PFSH: Remarkable for stable HTN, negative family history for hereditary renal disease and remote history of smoking.

ROS: CONSTITUTIONAL: No fevers, chills or weight loss. GU: Negative for gross hematuria, obstructive symptoms. CV: Negative for chest pain or orthopnea. GI: Negative for N/V/D or anorexia. MUSCULOSKELETAL: Negative for myalgias; positive for large joint pain associated with OA (but no NSAID consumption). SKIN: Negative for rash. All other systems reviewed and are negative.

CONSITUTIONAL: Awake and alert, well-nourished white male who appears stated age. BP: 146/80, RR 20, T 98.6. EYES: Anicteric sclerae; no lid-lag or proptosis. ENT: WNL. RESPIRATORY: Lungs CTA with normal respiratory effort. CARDIOVASCULAR: RRR, no MRGs; normal PMI. There is trace, symmetric bipedal edema. GI: Abdomen is soft, non-tender with no HSM. SKIN: Warm and dry; normal texture and turgor. No rash, lesions or ulcers.
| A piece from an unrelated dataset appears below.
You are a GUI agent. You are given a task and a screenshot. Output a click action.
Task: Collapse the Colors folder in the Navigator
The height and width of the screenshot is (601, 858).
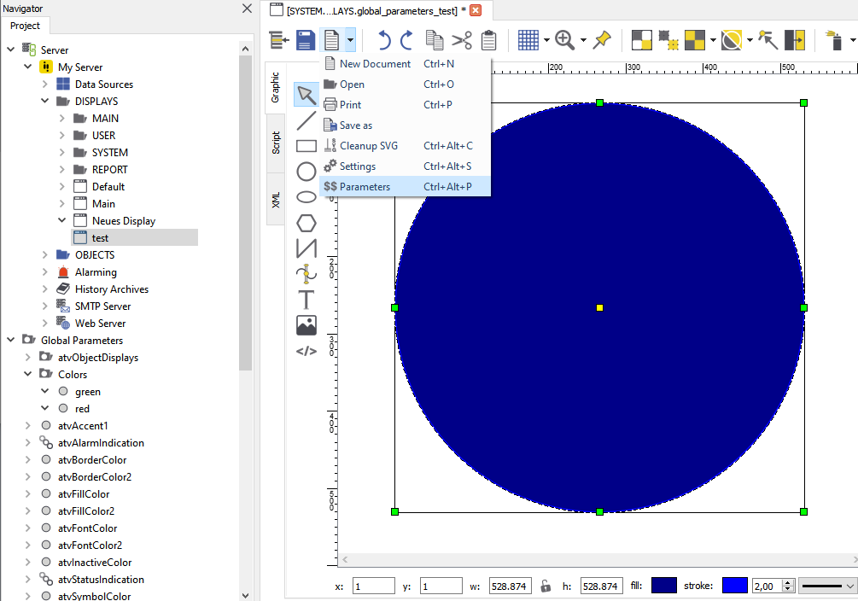pyautogui.click(x=27, y=374)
MUSCULOSKELETAL: Normal gait and station; No active tenosynovitis, joint swelling or tenderness.

Labs: BUN 23, creatinine 1.6, electrolytes normal. HGB 13.4. UA: 2 + protein, otherwise boring sediment. Protein/creatinine ratio is 755 mg/G.

IMPRESSION:

  1. Significant, but non-nephrotic range proteinuria.
  2. Sub-optimally controlled HTN with SBP of 146 and target of 130 mm HG.
  3. Stage IIII CKD most likely due to benign hypertensive nephrosclerosis with estimated GFR of 47.46 mls/min.

PLAN:

  1. Start LISINOPRIL 10 mg PO QD.
  2. Renal U/S this week.
  3. Patient was educated about current GFR and various stages of CKD.
  4. Avoid NSAIDS and IV contrast if possible.
  5. RTC in two months with renal profile, spot prot/creat ration and lipid panel.
  6. Send copy of this note to Dr. Hayes.
  7. Will continue to monitor the kidney function in conjunction with Dr. Hayes and address the modifiable risk factors to delay progression.